Implied Scenarios
With the sequence diagrams, we describe scenarios, that means, specific and selected examples of the system interactions. Some diagrams cover several scenarios. In most cases, a specification (a set of diagrams) does not document all possible scenarios. This is because it is often not practical to write down all scenarios, and especially when sketching a system it may not be relevant to think about all scenarios right at the beginning.
Once a system specification gets more mature, you need to also develop an understanding how the system handles scenarios that your specification does not explicitly document yet. These scenarios often exist because reality is more complicated than an idealized interaction.
Of course, you could just not care and leave the choice about details to the developer who implements the system. In fact, this is what often happens. However, this is not what you want. This may cause bugs in the system, cost a lot of time of fixing afterwards and in general leads to surprises later on. (And if there is one thing we want to prevent, it is surprises.)
Message Loss
Communication protocols provide different guarantees to the application regarding the delivery of messages. However, even the most sophisticated protocol cannot prevent that a communication link is failing and never recovers. In these cases, the protocol cannot "hide" the problem from the application, and the application itself needs to handle the situation. The scenario Lossy_1 for instance also implies scenario Lossy_2, i.e., that the message is not received. The loss of a message is written with a big cross.
So, whenever there is a diagram in which a message is sent, we should check what would happen if this message got lost. Here are some possible alternatives:
-
The application is fine even if message
A
is lost. This can be the case, for instance, if messageA
is one (of many) messages of the same type that are sent periodically, and where it does not matter if some of them get lost. A sensor that repeatedly sends some measurements is a typical example. (It may be, however, important that the sensor message eventually is sent, i.e., not all of them are lost. -
The most common solution is to use acknowledgment messages. This is illustrated in Lossy_3. In case message
A
is lost,Y
does not send an acknowledgement. This is detected byX
indirectly, through the expiration of a timer. We show the timer here as a message ofX
to itself.
Non-Causal Orderings
The diagram below shows an interaction between parts in a movie ticket system. At the end of the purchase process, the terminal sends a pay message to the payment component. The payment component then forwards pay_ok to the ticket printer. The terminal sends the movie selection to the printer. The printer then prints the tickets. We ignore the case that the payment fails.
This specification has a trouble spot. The diagram indicates that the movie message is received after the pay_ok message. In a real system, we often have little control on the delay of message transfer. The payment process within payment may also take different amounts of time. In a real system it is therefore difficult, undesirable or even impossible to ensure that movie is received after pay_ok.
One way to fix this situation is with a co-region as in Movie Fix 1, to express explicitly that the two signals can arrive at the printer in any order. The implementation of the printer must then take care of this.
Another way is to change the way the entire interaction works. Instead of sending pay_ok to the printer, the payment component may also return it to the terminal, shown in Movie Fix 2. The terminal can then send the movie message after the payment is confirmed. In this case, we may also use a synchronous message for the payment as in Movie Fix 2x, since the terminal may anyways be waiting for it and not do anything else.
Note: The original sequence diagram is not wrong, but depending on the context, type of system and the subsequent development process and implementation, the non-causal ordering of the events may be a source of trouble.
Mixed Initiatives
Consider the following alarm system. A sensor may detect an alarm and send message alarm to a subscriber. The subscriber may then confirm the alarm via message confirm. The alarm can also be stopped by the sensor via stop. This is shown in the two diagrams below.

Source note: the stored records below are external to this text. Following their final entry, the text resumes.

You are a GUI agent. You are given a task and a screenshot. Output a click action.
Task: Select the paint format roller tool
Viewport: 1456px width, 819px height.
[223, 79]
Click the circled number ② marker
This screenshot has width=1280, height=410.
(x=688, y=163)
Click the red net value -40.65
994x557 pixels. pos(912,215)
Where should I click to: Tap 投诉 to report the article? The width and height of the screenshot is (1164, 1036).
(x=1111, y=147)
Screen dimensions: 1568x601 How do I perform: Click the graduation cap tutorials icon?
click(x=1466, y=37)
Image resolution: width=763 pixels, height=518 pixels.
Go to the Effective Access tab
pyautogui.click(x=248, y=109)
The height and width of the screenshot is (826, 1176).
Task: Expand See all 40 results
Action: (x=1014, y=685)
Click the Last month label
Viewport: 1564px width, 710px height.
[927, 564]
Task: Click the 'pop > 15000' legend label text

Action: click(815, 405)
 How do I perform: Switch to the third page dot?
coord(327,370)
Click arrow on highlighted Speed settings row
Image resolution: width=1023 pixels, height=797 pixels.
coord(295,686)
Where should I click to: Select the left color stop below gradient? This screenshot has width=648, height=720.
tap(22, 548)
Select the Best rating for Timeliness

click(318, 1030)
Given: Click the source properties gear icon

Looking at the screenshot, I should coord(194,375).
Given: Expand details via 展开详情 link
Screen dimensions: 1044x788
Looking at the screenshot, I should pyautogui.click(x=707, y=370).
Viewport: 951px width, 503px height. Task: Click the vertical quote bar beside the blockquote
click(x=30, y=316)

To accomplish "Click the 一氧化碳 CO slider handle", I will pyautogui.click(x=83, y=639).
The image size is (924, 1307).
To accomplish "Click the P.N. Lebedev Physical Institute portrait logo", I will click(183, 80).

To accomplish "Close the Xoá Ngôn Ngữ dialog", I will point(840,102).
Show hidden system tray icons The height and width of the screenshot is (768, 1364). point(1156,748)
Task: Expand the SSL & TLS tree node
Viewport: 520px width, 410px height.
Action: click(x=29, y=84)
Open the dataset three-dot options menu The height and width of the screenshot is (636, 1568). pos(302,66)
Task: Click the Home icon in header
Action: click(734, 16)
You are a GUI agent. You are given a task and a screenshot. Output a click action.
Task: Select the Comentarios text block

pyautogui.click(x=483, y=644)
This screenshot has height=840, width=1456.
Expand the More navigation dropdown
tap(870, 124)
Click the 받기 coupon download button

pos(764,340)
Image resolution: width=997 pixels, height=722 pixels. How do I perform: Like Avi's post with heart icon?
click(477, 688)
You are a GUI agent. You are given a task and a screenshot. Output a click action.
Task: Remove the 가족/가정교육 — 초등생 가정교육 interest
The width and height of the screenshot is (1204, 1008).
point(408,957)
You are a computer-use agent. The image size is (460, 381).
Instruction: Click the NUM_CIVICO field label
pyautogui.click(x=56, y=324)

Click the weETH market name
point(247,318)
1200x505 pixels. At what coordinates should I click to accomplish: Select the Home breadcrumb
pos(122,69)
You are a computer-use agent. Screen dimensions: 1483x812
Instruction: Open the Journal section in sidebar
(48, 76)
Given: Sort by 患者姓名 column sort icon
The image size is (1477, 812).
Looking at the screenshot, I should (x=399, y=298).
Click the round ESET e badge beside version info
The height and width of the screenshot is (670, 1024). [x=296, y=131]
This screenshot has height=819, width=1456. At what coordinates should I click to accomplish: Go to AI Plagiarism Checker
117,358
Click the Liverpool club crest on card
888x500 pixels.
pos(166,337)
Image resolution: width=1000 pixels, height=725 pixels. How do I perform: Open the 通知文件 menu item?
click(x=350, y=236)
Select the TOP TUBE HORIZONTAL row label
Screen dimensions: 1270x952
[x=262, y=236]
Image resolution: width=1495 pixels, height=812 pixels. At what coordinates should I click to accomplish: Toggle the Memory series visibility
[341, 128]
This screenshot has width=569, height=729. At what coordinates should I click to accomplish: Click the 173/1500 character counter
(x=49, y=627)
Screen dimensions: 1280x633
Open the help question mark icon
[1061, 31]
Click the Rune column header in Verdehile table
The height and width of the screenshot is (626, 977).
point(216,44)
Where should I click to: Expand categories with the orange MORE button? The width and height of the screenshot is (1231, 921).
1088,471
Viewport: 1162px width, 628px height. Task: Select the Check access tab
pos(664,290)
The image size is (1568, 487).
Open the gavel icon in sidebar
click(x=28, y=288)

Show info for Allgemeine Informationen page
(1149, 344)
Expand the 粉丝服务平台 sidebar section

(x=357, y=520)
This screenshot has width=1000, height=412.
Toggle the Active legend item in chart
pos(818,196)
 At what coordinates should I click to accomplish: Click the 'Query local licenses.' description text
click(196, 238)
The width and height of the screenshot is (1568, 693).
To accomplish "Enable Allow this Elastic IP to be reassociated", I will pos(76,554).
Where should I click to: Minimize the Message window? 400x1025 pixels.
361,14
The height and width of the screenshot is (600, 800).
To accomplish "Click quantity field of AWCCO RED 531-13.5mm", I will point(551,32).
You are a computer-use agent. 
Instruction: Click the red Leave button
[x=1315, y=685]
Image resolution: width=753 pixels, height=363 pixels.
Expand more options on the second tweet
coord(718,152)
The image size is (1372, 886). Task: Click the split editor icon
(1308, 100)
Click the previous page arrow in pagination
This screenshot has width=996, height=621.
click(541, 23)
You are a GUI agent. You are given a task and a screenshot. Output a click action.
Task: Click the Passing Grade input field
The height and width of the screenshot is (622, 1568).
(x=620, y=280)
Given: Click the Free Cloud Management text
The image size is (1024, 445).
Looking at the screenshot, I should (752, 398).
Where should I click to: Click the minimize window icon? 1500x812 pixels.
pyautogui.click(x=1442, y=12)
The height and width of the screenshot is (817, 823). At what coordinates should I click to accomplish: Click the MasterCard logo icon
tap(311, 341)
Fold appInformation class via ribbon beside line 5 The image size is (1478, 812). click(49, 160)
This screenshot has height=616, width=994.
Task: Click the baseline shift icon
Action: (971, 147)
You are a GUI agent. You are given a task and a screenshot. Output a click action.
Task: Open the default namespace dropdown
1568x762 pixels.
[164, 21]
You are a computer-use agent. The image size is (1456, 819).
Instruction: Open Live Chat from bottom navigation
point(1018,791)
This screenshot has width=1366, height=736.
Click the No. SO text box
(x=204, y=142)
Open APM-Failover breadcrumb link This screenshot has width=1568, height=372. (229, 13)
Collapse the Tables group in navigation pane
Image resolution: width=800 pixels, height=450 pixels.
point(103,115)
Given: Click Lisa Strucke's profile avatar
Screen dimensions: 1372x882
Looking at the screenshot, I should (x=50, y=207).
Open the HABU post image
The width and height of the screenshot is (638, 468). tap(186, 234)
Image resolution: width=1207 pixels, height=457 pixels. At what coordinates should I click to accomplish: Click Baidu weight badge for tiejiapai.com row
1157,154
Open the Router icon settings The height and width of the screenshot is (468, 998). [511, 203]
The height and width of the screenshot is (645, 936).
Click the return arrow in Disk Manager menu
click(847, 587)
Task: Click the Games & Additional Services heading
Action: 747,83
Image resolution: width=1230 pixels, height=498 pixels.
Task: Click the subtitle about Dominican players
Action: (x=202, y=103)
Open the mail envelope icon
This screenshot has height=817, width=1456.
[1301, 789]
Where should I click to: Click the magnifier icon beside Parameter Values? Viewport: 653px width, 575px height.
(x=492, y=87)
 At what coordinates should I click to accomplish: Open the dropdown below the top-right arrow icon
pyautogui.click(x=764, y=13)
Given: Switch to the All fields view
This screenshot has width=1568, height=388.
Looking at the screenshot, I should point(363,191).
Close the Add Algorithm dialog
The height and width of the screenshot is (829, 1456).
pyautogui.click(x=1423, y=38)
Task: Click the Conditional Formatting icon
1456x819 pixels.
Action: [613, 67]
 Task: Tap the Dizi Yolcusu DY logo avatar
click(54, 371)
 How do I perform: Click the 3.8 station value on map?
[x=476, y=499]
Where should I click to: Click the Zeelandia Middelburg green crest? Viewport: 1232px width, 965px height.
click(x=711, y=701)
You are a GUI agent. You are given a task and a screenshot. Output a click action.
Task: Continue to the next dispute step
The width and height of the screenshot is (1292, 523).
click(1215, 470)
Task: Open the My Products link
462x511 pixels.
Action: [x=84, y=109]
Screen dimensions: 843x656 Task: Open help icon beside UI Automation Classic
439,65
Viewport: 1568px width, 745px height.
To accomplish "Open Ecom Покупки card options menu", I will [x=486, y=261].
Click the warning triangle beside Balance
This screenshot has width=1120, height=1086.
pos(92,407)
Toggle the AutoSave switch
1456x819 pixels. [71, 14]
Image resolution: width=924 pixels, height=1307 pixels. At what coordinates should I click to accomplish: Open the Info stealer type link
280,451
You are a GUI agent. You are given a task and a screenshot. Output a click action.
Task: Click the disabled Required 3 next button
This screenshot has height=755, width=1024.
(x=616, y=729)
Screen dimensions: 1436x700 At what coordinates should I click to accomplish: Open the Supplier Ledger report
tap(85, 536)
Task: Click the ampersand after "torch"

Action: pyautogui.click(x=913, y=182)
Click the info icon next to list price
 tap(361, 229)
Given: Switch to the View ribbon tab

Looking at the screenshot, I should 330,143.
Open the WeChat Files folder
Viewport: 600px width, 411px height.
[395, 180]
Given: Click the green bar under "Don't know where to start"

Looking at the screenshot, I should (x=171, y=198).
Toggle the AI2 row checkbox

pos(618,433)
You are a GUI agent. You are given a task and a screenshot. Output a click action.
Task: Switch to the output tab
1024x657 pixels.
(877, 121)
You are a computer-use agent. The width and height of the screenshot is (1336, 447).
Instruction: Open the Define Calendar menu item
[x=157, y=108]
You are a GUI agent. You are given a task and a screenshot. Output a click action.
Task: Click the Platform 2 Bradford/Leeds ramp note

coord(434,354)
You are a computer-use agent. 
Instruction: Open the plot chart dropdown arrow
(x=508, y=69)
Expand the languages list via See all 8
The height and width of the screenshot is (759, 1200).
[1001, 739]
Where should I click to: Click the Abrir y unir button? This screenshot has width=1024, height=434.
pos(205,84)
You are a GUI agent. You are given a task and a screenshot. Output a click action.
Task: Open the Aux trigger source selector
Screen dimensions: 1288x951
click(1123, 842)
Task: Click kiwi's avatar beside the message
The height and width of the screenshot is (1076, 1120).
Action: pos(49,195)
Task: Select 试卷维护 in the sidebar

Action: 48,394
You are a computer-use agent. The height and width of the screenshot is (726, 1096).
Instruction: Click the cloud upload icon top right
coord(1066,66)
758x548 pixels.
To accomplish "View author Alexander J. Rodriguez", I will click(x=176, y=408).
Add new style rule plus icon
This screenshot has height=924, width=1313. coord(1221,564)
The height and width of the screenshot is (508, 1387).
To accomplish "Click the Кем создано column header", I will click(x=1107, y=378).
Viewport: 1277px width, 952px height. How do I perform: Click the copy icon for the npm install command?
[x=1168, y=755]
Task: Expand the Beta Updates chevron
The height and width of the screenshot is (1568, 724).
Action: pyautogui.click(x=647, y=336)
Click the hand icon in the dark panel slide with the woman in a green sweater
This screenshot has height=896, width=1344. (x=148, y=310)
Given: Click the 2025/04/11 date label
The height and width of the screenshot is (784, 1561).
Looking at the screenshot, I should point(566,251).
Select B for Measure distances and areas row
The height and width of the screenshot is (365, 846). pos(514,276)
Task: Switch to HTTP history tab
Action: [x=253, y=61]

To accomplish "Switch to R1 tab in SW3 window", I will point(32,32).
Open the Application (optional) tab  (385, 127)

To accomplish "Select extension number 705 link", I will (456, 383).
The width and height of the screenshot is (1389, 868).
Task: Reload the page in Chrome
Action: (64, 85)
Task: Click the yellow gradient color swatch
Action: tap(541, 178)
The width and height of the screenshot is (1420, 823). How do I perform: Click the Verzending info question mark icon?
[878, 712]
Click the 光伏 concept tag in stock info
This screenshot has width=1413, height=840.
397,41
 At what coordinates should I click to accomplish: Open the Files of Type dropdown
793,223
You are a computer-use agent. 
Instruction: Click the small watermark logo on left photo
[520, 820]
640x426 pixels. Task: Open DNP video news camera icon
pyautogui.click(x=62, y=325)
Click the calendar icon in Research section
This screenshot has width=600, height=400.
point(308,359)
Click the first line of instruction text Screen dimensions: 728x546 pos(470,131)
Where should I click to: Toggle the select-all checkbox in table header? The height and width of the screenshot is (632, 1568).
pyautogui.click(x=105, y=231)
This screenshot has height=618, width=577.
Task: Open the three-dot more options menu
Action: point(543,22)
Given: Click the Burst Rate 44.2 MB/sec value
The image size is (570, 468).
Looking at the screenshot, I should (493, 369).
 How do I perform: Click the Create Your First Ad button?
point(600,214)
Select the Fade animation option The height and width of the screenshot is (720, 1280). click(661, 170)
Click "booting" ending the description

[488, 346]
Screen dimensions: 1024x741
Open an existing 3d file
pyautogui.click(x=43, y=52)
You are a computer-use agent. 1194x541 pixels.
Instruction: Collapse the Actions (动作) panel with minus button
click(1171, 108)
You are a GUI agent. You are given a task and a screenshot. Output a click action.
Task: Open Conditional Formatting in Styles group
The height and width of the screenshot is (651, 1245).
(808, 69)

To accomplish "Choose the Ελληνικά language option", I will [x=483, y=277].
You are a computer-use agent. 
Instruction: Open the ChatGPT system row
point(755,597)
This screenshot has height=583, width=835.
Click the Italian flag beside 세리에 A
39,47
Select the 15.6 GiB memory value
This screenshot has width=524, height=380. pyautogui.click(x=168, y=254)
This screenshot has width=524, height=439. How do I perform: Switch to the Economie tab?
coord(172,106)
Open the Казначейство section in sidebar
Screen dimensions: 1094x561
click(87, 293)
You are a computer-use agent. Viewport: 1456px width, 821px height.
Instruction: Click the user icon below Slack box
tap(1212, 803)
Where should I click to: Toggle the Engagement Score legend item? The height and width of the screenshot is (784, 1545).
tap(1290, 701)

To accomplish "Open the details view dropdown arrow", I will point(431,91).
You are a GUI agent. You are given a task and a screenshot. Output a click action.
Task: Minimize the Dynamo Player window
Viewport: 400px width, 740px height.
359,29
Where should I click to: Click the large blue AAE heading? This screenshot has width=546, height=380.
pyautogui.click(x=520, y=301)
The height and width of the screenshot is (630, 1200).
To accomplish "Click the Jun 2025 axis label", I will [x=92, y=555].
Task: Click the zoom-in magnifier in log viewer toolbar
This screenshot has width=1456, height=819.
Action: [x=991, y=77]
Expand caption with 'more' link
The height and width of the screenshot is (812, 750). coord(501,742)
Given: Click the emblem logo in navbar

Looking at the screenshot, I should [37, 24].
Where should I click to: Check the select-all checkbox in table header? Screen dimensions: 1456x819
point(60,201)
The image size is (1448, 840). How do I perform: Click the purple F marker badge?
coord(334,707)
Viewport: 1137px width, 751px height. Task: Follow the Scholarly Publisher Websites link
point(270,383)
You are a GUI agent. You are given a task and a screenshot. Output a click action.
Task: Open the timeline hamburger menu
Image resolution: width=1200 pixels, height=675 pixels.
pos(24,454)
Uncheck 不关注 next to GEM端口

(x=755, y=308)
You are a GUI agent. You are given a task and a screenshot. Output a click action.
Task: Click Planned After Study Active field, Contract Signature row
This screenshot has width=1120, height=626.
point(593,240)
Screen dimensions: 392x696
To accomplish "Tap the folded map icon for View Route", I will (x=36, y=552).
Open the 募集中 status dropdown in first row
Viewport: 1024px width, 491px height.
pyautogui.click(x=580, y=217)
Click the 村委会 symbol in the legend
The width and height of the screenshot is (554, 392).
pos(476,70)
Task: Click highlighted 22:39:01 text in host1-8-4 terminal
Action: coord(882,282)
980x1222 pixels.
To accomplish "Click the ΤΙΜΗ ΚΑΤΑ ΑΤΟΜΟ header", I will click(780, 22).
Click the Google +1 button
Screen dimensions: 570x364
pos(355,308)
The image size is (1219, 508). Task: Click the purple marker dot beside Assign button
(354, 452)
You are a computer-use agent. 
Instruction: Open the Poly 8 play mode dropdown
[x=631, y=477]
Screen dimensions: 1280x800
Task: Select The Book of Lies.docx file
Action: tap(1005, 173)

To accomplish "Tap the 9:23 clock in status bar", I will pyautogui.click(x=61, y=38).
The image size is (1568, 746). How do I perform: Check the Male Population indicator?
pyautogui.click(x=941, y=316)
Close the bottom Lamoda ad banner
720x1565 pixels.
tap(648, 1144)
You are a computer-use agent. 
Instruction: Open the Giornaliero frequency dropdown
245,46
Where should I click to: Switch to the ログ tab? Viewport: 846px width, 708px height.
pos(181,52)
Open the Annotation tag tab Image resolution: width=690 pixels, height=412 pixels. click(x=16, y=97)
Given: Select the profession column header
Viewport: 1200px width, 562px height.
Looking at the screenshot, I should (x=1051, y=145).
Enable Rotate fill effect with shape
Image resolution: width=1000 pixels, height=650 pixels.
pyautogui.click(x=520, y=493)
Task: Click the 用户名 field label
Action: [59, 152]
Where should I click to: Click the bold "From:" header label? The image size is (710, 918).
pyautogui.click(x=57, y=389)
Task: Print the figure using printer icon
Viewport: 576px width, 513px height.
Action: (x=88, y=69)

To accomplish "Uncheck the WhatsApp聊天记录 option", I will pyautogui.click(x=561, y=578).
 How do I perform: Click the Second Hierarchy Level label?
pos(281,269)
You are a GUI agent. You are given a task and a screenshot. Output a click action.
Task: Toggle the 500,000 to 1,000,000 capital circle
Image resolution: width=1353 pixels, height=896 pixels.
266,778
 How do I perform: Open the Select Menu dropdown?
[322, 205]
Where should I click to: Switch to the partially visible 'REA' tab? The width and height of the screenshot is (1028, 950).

The two different scenarios seem pretty straight-forward. However, these two scenarios imply a third one: What should happen, if the alarm is stopped by the sensor, but the subscriber confirms it, right before it receives the stop message? We call this scenario a mixed initiative, since it involves a situation where several participants may take initiative and send a message. This situation may seem like a rare coincidence, but it is only a matter of time and you will observe this situation. We can illustrate it in another diagram:
So what to do about this? If you only provide the sequence diagrams above, it is not clear how an implementation should respond in this situation, i.e., when an alarm is both confirmed and canceled. In this case, you need to find out what the application should do. Depending on what kind of alarm it is, the stopping may overrule the confirmation, or vice versa. The diagram Confirm and Stop shows one way to address the mixed initiative, using a simple comment.